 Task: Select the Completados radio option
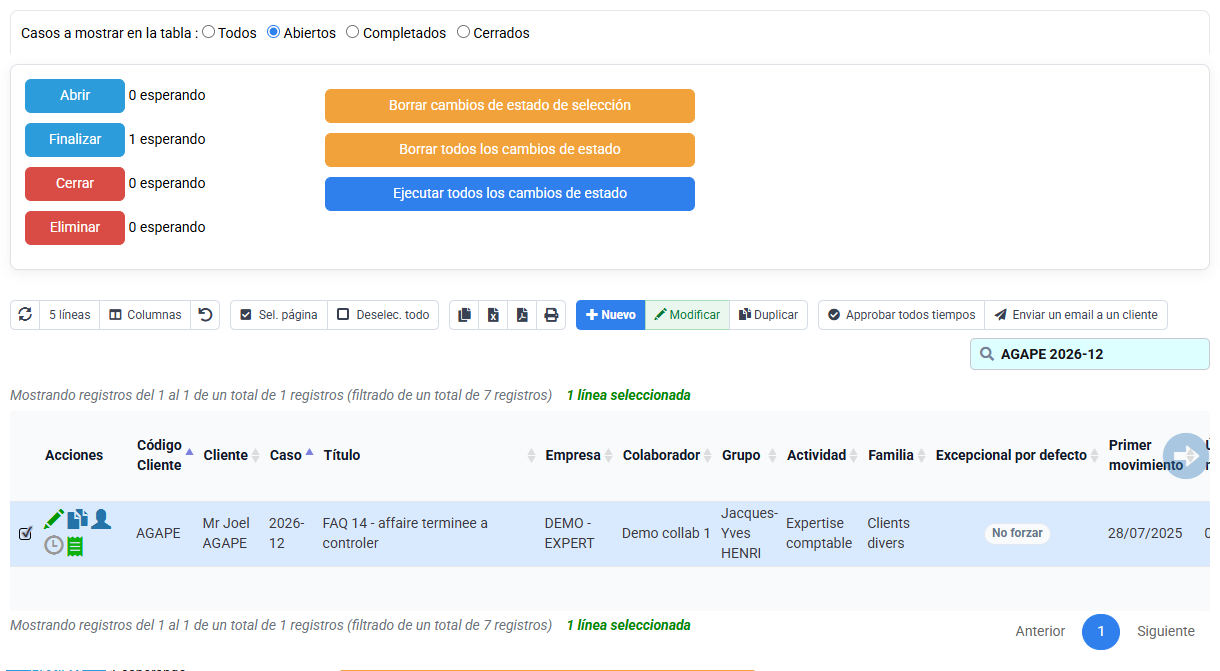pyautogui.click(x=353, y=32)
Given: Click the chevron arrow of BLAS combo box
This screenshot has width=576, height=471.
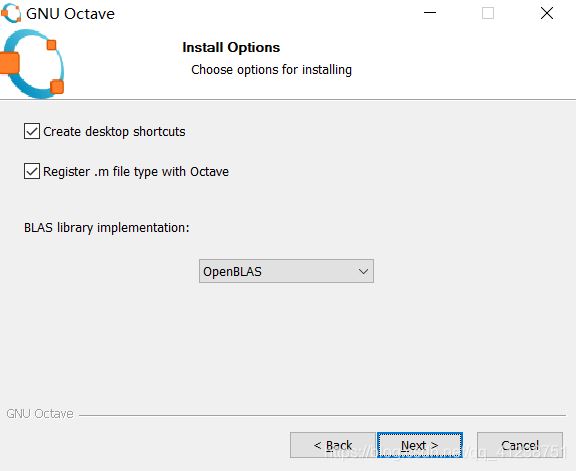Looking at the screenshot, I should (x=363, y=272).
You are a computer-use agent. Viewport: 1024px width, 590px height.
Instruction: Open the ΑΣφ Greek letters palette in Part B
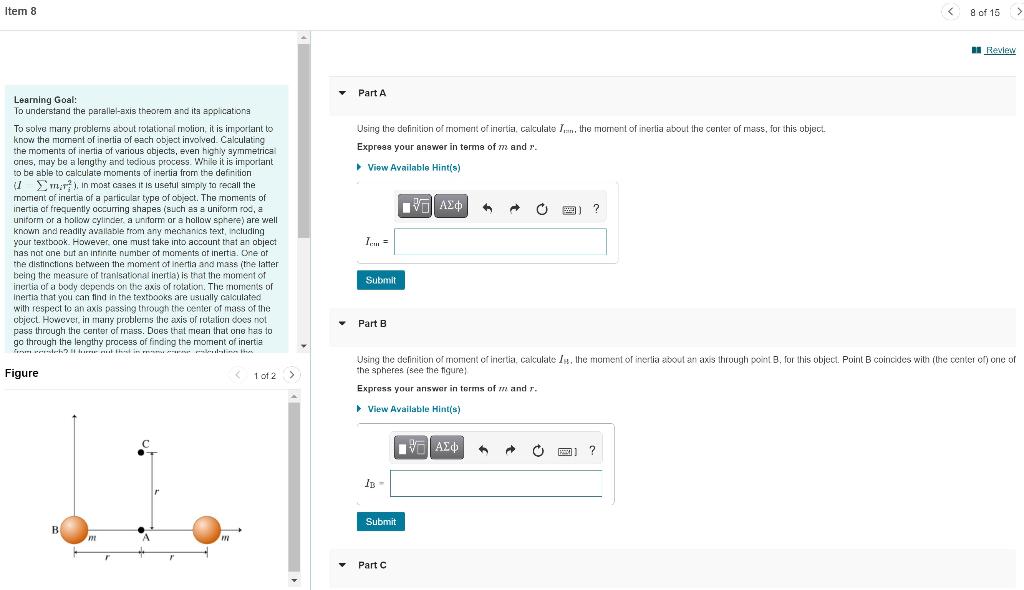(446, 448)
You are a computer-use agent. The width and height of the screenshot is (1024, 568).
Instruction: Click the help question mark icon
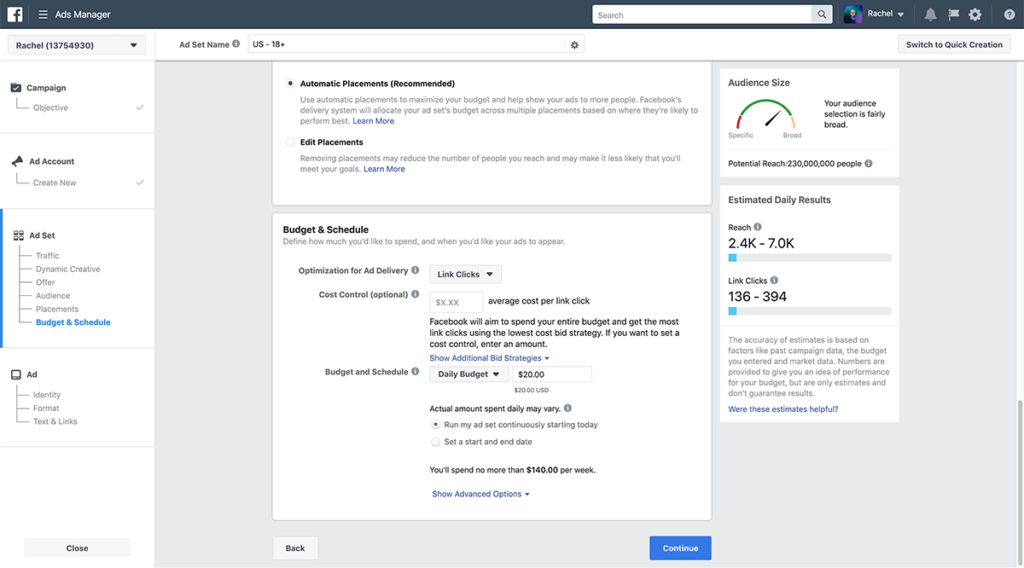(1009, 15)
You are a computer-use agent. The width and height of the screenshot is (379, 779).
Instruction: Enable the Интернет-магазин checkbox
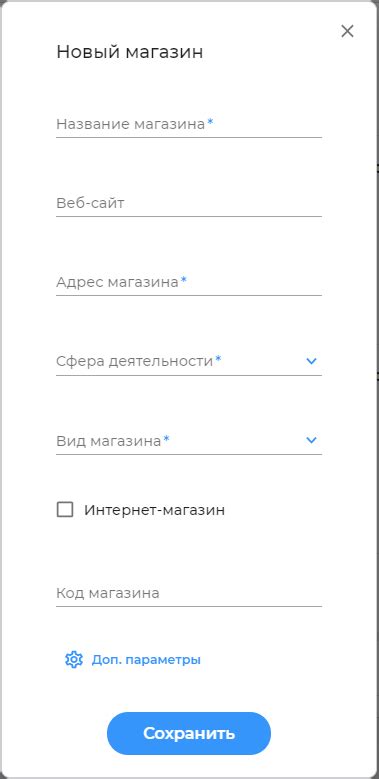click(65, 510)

##############################

WHAT YOU HAVE TO DO: Your answer should contain all the material above, written out exactly, and none of the pictures.

PROBLEM SOLUTION:
 Task: Select the Completados radio option
pyautogui.click(x=353, y=32)
Given: Click the chevron arrow of BLAS combo box
This screenshot has width=576, height=471.
Looking at the screenshot, I should (x=363, y=272).
You are a computer-use agent. Viewport: 1024px width, 590px height.
Instruction: Open the ΑΣφ Greek letters palette in Part B
(446, 448)
You are a computer-use agent. The width and height of the screenshot is (1024, 568).
Instruction: Click the help question mark icon
(1009, 15)
You are a computer-use agent. The width and height of the screenshot is (379, 779).
Instruction: Enable the Интернет-магазин checkbox
click(65, 510)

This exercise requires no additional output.